* AIM OF THE TASK *
Pictures do not belong in the copy; restate the records below word for word.

Saved entries:
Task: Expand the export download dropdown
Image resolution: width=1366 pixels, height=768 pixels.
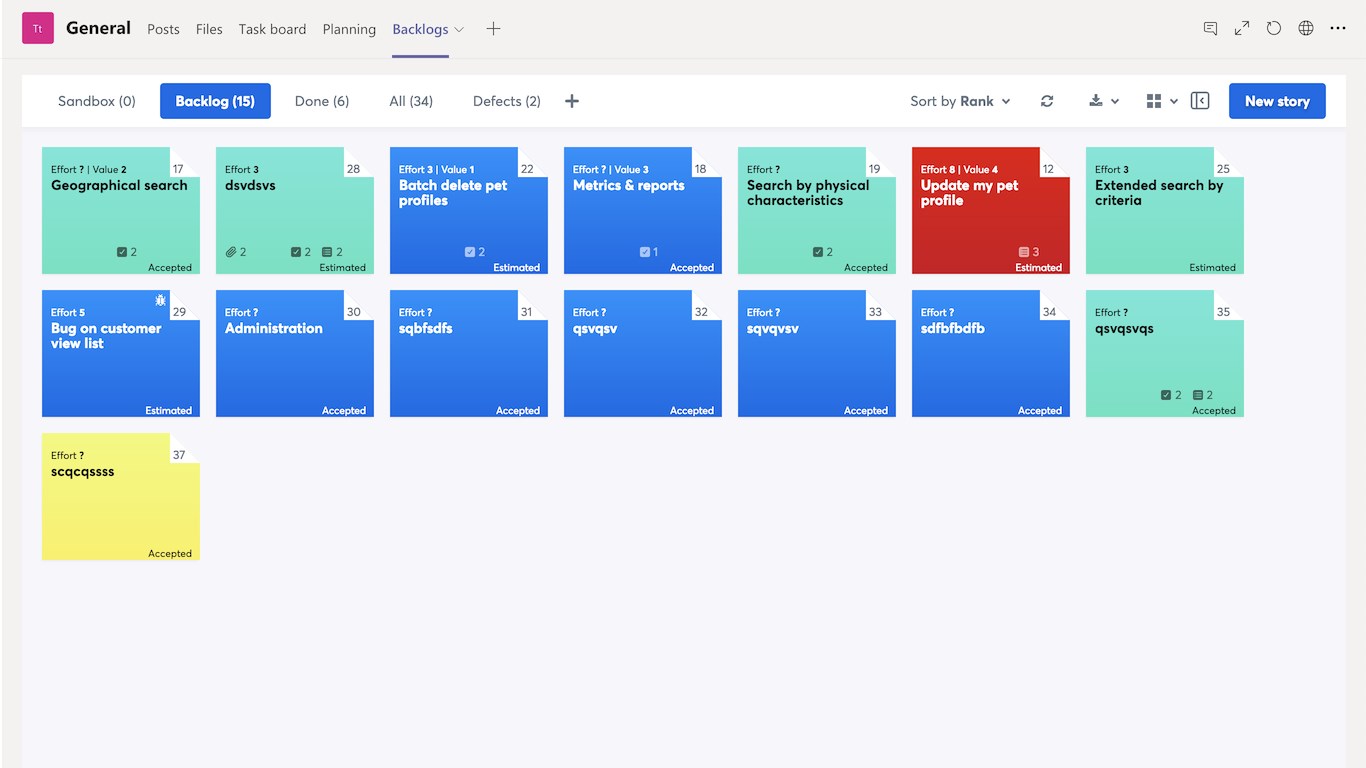Action: click(x=1103, y=101)
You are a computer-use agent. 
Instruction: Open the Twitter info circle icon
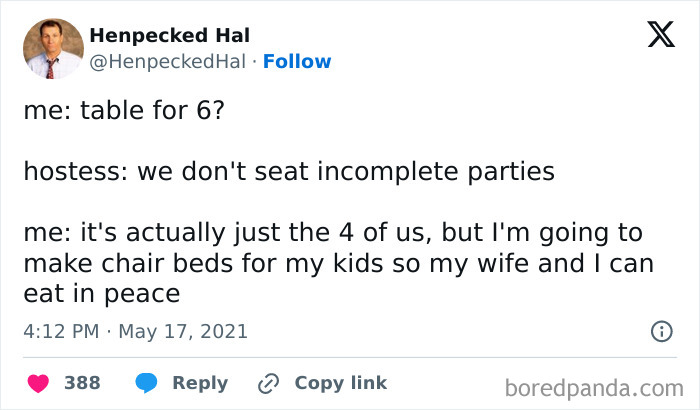pos(661,330)
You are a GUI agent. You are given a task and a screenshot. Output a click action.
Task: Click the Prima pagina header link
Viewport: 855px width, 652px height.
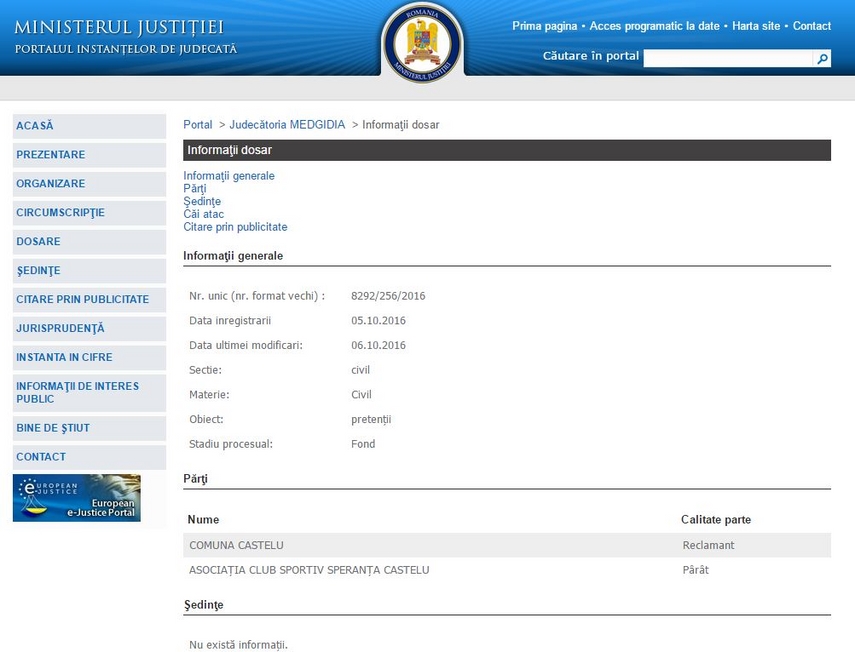click(545, 26)
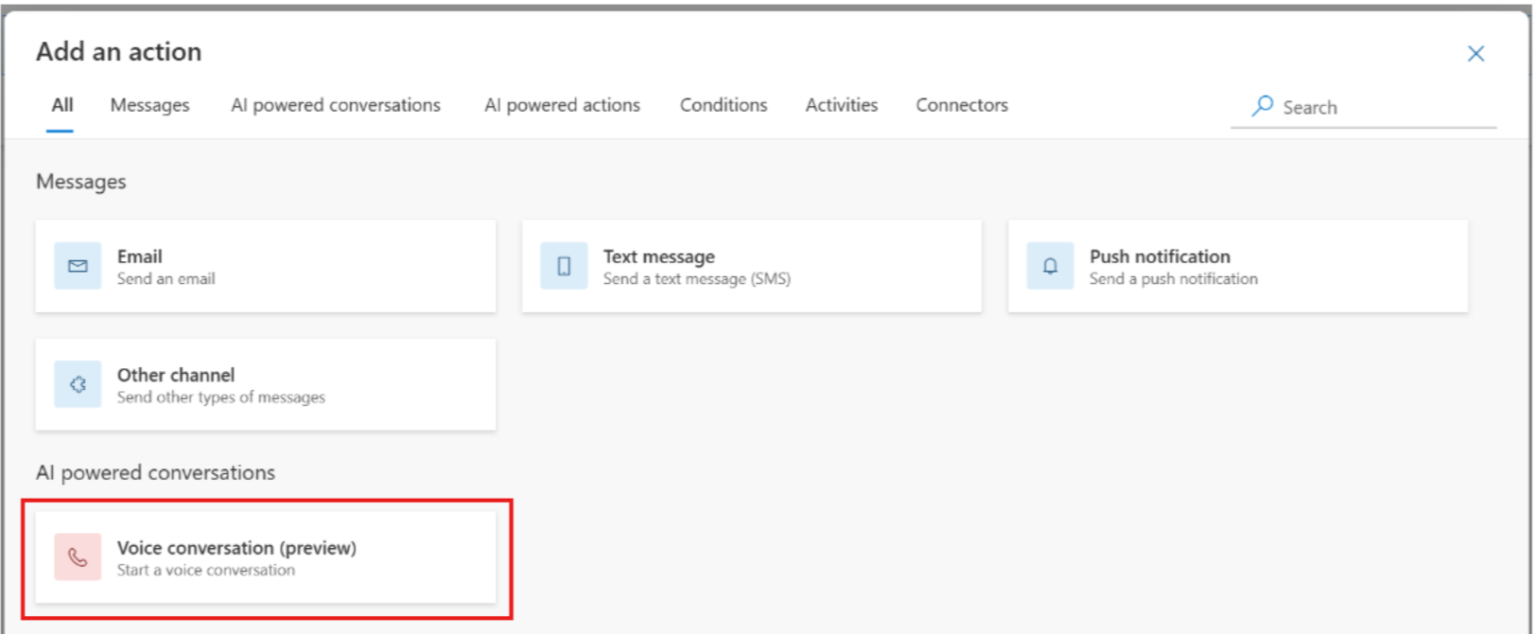Select the All tab

point(60,105)
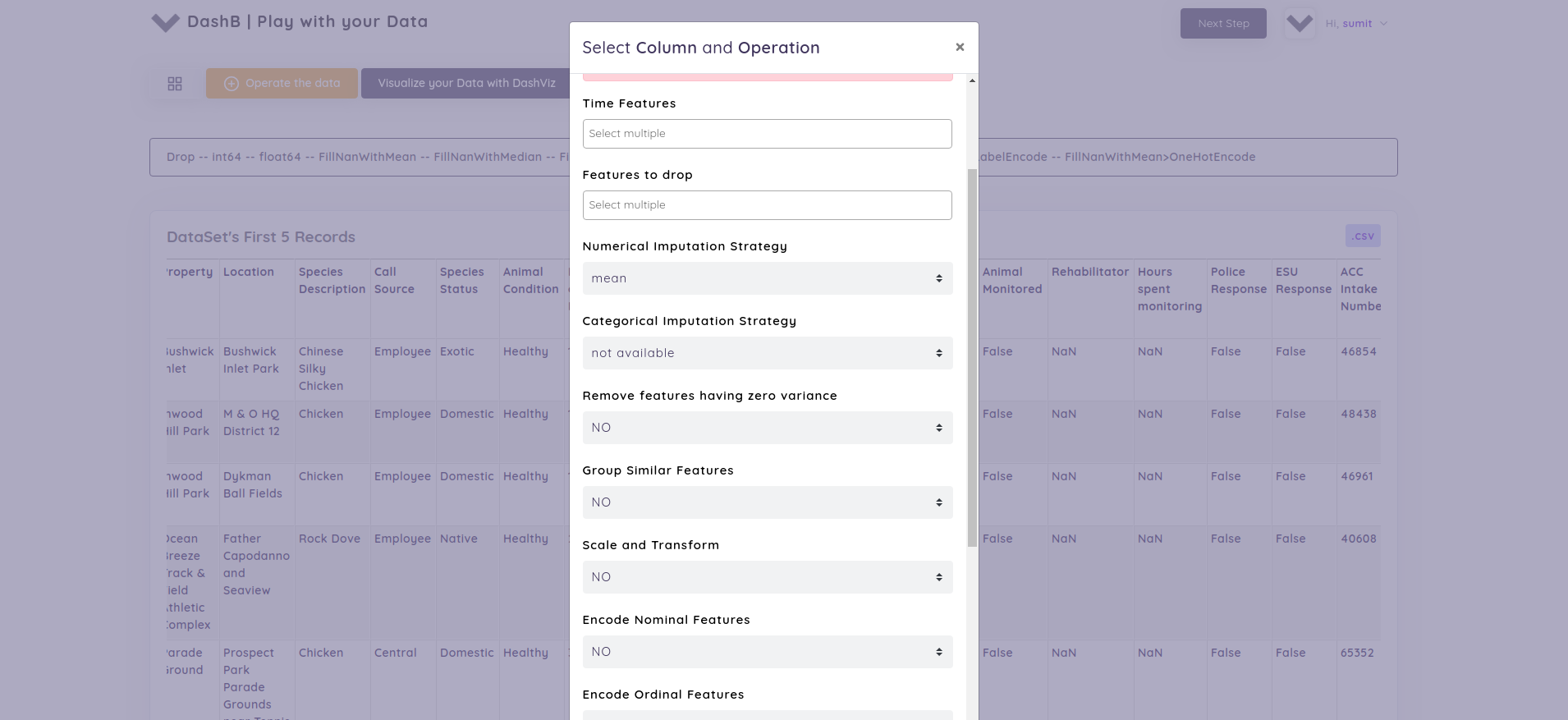Click the modal vertical scrollbar thumb
The image size is (1568, 720).
tap(972, 357)
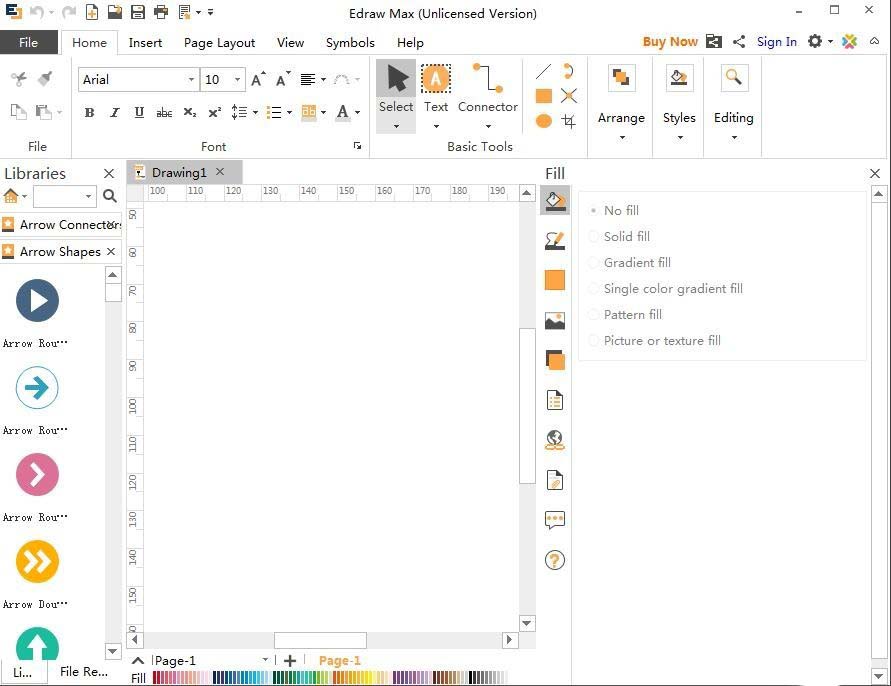Image resolution: width=891 pixels, height=686 pixels.
Task: Choose the Gradient fill radio button
Action: click(595, 263)
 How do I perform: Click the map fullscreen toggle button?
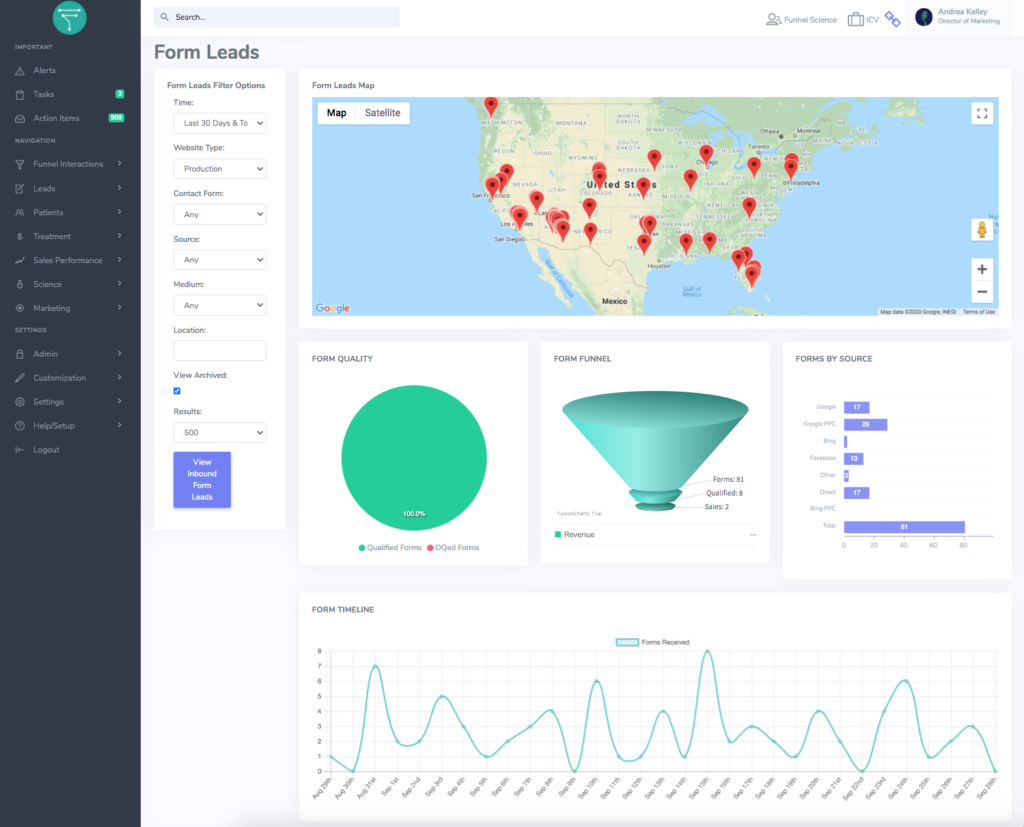[x=982, y=113]
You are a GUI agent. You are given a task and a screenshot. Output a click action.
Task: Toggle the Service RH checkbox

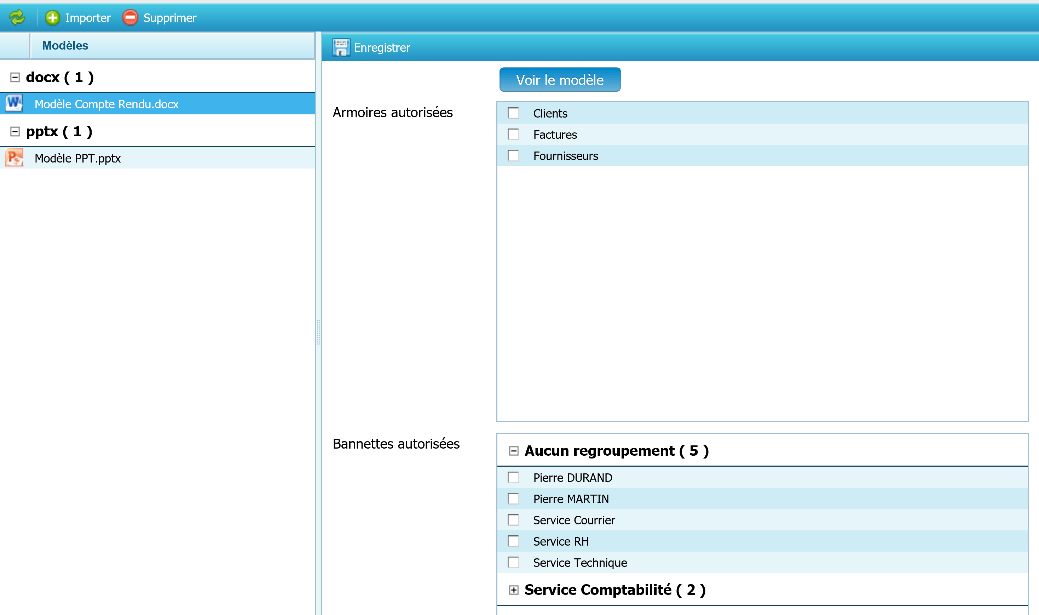click(514, 541)
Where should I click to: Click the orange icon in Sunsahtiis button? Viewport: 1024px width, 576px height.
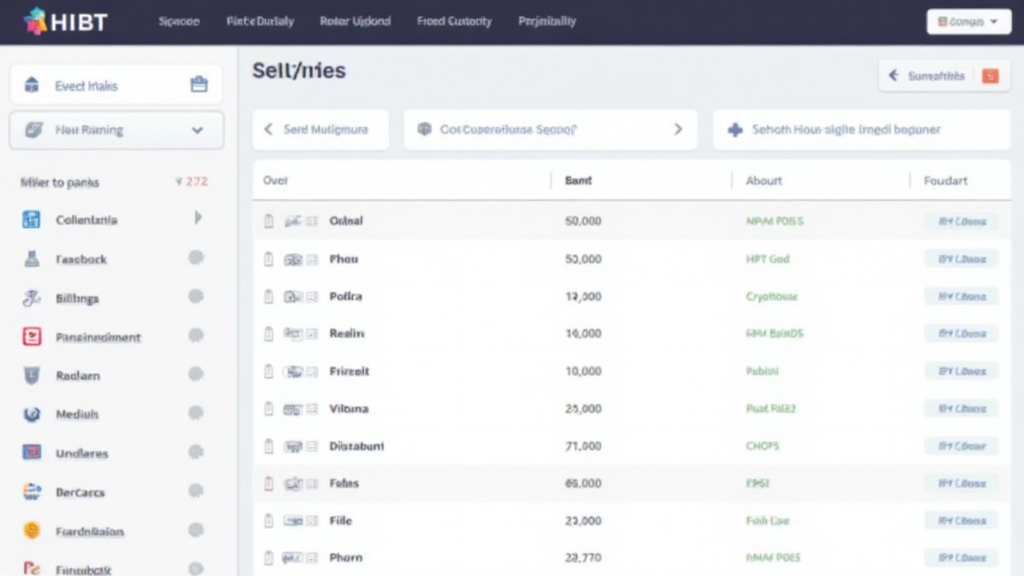(990, 76)
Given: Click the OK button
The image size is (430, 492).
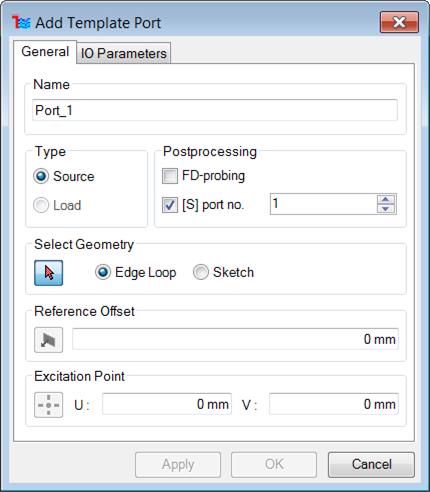Looking at the screenshot, I should point(274,464).
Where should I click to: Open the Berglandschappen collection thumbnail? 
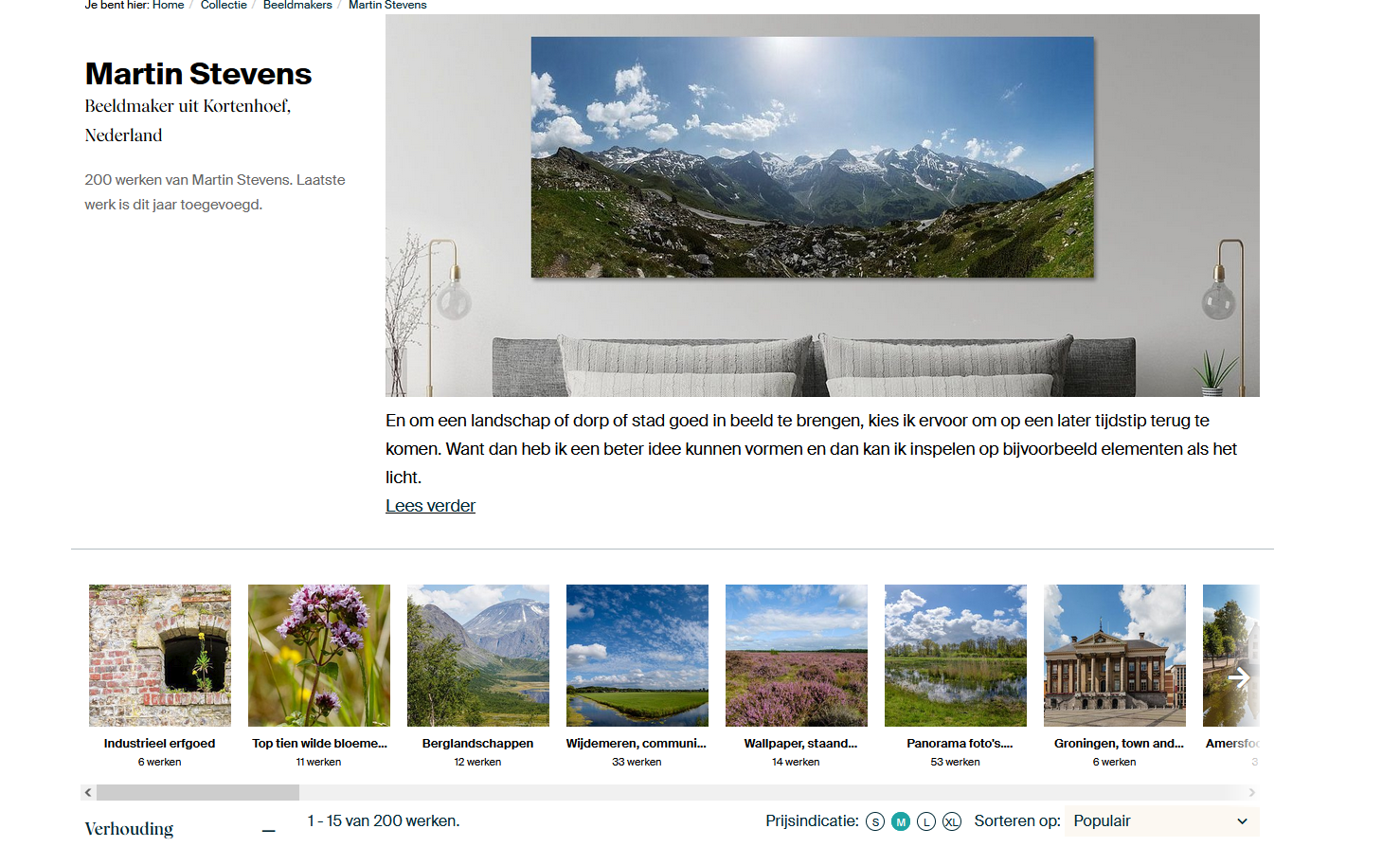(478, 656)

* ANSWER TO THE PROBLEM *
Task: Expand the export download dropdown
Image resolution: width=1366 pixels, height=768 pixels.
Action: click(x=1103, y=101)
You are a computer-use agent. 
Instruction: Open the Twitter info circle icon
pos(661,330)
You are a GUI agent. You are given a task and a screenshot. Output a click action.
Task: Click the Prima pagina header link
Viewport: 855px width, 652px height.
click(545, 26)
Select the All tab

point(60,105)
Click the modal vertical scrollbar thumb
The image size is (1568, 720).
tap(972, 357)
Image resolution: width=891 pixels, height=686 pixels.
Task: Choose the Gradient fill radio button
Action: click(595, 263)
 How do I perform: Click the map fullscreen toggle button?
[x=982, y=113]
You are a GUI agent. You are given a task and a screenshot. Output a click action.
Task: Toggle the Service RH checkbox

click(514, 541)
Where should I click to: Click the orange icon in Sunsahtiis button? Viewport: 1024px width, 576px height.
(990, 76)
Given: Click the OK button
The image size is (430, 492).
Looking at the screenshot, I should point(274,464).
Where should I click to: Open the Berglandschappen collection thumbnail? 
(478, 656)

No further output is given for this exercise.